Which lines in the data below contain the word "page"? Return each of them.

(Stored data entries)
>>
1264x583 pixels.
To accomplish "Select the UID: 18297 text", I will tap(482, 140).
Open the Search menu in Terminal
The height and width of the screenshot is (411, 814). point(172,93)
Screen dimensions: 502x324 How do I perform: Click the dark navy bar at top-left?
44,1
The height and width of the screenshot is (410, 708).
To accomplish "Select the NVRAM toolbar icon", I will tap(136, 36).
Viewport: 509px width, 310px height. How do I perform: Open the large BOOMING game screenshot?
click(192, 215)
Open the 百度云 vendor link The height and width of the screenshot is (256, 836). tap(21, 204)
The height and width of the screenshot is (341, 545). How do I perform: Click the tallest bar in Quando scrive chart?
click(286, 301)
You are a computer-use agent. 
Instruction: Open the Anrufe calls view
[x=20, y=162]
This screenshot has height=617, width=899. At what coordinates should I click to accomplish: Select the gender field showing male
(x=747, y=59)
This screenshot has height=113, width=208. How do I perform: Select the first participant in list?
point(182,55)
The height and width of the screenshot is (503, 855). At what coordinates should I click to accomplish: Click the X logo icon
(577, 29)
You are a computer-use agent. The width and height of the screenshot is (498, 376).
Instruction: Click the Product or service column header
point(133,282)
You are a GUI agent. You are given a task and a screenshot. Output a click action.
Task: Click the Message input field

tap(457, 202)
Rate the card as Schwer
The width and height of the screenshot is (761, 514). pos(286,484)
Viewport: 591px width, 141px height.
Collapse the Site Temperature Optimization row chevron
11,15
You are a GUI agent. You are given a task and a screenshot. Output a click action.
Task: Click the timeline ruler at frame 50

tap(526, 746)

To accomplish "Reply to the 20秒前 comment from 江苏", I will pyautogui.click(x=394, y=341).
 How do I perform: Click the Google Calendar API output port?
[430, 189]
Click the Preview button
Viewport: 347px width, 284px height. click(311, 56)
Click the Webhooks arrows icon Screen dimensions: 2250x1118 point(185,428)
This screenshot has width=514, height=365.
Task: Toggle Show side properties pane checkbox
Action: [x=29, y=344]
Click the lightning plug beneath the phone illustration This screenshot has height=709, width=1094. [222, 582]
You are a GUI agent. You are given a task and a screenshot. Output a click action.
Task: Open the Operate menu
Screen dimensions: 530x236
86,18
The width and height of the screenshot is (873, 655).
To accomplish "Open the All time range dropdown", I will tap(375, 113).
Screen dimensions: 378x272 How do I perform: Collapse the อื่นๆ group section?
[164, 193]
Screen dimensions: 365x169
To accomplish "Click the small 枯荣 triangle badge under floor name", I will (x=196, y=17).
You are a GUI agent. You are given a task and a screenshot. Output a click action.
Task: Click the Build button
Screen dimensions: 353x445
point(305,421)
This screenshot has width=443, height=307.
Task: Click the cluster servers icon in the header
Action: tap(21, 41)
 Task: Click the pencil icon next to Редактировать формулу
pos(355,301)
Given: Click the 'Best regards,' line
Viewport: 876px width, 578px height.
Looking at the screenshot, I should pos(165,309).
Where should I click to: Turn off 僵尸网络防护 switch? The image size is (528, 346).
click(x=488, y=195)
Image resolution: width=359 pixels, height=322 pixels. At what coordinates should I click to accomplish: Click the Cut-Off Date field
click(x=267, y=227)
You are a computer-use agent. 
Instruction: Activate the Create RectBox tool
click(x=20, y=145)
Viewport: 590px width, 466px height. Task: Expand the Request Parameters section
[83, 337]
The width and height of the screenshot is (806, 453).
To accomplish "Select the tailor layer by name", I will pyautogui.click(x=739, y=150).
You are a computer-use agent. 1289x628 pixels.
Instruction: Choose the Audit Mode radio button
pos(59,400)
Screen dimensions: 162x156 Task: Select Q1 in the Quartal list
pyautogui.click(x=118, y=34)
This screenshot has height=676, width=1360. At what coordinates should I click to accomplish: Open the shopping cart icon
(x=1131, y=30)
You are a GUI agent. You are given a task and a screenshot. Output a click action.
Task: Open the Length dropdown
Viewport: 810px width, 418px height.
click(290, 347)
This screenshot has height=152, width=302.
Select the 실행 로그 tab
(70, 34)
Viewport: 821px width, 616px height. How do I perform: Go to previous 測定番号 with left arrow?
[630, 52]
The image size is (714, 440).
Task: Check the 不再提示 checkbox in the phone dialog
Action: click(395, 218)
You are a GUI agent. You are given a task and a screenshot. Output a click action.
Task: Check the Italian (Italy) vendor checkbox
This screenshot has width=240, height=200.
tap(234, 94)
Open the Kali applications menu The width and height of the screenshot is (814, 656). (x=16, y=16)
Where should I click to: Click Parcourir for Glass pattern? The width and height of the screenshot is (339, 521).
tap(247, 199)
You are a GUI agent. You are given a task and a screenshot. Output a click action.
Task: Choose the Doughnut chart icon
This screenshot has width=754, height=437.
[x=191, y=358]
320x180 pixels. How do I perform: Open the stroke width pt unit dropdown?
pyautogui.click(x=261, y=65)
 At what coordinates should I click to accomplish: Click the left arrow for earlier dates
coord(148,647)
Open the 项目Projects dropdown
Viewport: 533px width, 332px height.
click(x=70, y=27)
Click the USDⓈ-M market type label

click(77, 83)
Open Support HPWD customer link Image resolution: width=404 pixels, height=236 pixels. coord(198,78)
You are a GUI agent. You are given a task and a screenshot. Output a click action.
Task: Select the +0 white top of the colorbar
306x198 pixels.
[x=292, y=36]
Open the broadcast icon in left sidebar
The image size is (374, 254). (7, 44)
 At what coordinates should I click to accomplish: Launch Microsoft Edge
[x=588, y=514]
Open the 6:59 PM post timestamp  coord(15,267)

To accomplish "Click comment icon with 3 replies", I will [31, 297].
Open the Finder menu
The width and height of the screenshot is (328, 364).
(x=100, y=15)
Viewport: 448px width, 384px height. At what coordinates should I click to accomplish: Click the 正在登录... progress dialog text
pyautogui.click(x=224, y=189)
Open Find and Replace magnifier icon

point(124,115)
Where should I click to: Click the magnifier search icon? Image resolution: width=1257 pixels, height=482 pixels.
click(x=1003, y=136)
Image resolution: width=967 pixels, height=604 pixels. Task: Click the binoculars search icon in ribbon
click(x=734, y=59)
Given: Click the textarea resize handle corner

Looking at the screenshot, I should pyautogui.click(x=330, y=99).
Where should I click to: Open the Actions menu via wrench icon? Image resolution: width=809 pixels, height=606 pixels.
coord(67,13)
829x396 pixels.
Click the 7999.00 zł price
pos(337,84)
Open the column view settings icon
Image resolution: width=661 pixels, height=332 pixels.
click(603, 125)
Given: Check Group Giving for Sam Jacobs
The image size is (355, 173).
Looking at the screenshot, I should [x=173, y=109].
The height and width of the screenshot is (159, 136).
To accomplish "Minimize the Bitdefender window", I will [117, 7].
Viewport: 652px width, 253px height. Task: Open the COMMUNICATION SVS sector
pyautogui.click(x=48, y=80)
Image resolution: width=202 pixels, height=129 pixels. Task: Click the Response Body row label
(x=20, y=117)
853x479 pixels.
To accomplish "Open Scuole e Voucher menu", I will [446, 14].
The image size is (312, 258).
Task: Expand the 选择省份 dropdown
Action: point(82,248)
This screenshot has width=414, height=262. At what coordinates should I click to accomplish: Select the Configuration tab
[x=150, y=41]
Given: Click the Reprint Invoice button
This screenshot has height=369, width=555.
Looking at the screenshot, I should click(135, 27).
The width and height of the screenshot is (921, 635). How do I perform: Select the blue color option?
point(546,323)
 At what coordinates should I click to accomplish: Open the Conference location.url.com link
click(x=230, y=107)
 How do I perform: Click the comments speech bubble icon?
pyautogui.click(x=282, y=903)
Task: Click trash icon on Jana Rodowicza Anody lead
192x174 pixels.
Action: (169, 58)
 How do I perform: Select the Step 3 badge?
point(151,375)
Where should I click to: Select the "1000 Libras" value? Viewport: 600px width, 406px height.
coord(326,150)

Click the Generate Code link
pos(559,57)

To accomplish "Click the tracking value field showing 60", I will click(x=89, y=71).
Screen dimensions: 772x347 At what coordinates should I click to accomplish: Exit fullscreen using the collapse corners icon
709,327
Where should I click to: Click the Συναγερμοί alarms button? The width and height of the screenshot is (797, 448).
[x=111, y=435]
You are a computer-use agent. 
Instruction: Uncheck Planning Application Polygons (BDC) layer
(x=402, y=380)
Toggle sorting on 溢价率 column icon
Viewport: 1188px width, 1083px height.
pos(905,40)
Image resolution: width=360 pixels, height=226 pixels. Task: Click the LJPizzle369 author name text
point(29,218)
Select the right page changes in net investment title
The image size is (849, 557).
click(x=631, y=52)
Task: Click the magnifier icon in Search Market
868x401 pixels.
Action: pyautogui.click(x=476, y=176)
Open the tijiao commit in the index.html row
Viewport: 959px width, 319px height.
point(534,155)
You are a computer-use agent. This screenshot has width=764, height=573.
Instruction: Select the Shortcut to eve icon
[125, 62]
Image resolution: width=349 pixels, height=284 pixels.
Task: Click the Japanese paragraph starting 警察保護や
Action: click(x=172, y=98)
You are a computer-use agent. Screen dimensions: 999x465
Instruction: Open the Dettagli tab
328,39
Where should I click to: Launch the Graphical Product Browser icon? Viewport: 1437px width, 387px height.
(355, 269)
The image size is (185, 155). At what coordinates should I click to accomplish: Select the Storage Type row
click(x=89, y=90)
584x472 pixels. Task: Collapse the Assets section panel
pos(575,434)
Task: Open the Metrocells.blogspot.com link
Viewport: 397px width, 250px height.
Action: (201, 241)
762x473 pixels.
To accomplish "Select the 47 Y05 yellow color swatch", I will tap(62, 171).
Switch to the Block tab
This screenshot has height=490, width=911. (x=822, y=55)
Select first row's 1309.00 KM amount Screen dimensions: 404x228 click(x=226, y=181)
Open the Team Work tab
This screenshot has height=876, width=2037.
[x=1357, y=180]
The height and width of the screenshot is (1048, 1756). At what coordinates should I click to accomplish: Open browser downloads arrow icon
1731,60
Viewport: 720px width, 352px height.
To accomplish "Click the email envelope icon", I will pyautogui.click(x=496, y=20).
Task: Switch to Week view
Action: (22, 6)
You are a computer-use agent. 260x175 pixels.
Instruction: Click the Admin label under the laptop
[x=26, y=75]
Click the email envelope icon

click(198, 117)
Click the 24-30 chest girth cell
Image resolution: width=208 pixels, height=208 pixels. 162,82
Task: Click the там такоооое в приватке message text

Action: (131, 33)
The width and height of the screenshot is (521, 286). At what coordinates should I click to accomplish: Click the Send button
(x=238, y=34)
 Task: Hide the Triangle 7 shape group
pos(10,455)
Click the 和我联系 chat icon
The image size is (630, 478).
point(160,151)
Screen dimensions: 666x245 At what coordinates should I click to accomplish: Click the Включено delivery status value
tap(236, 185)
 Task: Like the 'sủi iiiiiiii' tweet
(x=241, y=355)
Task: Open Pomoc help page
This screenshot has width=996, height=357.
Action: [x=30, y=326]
<<
RESPONSE AREA ▸
Select the right page changes in net investment title
Task: Open Pomoc help page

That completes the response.